Wednesday, March 04, 2015

An Afternoon with Bergman - Ingmar Bergman

As editor of two art and literary journals, I have the pleasure of reading an amazing variety of submissions—gripping stories, inspiring characters, surprising endings. Of those pieces that are selected, I then have the delight of putting them in layout, which involves doing a very close read and creating the visual display, the "look and feel," that will enhance the telling of the story and the delivery of the message.

Today I had a very special treat. I was working on a piece that will appear in the upcoming summer issue of Stone Voices. Called "I'm Anxious, Mr.

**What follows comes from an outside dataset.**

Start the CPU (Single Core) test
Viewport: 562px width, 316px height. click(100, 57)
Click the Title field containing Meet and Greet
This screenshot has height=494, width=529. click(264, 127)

Bergman," by Leo Tracy, its story is entwined with that of the 1972 Ingmar Bergman film Cries and Whispers.

Tracy tells the story of a young man dealing with searing questions about life, love, joy, destiny, cruelty, and death. His internal struggle is made even more difficult because he is gripped by anxiety and OCD. While visiting his uncle, the young man goes to see Cries and Whispers—not ever an easy movie to watch, but far less easy while gripped with emotional fragility. As for me, a close read of this piece made me determined to see Cries and Whispers. So I checked Hulu for availability . . . and there it was.

The film tells the story of three sisters, one of whom is dying of cancer. Through flashbacks, the problems of the family are revealed: infidelity, jealousy, arrogance, and even hatred. This makes dealing with the death of a sibling extremely difficult. Only the family maid is able to comfort and care for the dying woman and does so out of genuine love and affection.

The film is a thing of beauty. Costumes and furnishings are splendid. Poses, postures, and facial expressions of characters are precise and expressive. The flow of the film is slow and serene, but also perfect; one can't rush through the kind of emotional spectacle presented here. Adding to the drama, the color red is used to punctuate scene changes and certain highly emotional moments. It is a memorable and complex creation.

"I'm Anxious, Mr. Bergman" is ultimately about the intertwining of life and art. We bring ourselves to art, our anxiety, sorrow, desperation, as well as joy, freedom, and sense of fulfillment. If we are open and engaged, art helps us churn through all the muddled pieces of our lives. Sometimes art is enjoyable and refreshing; sometimes it tears us wide open. But do it, we must.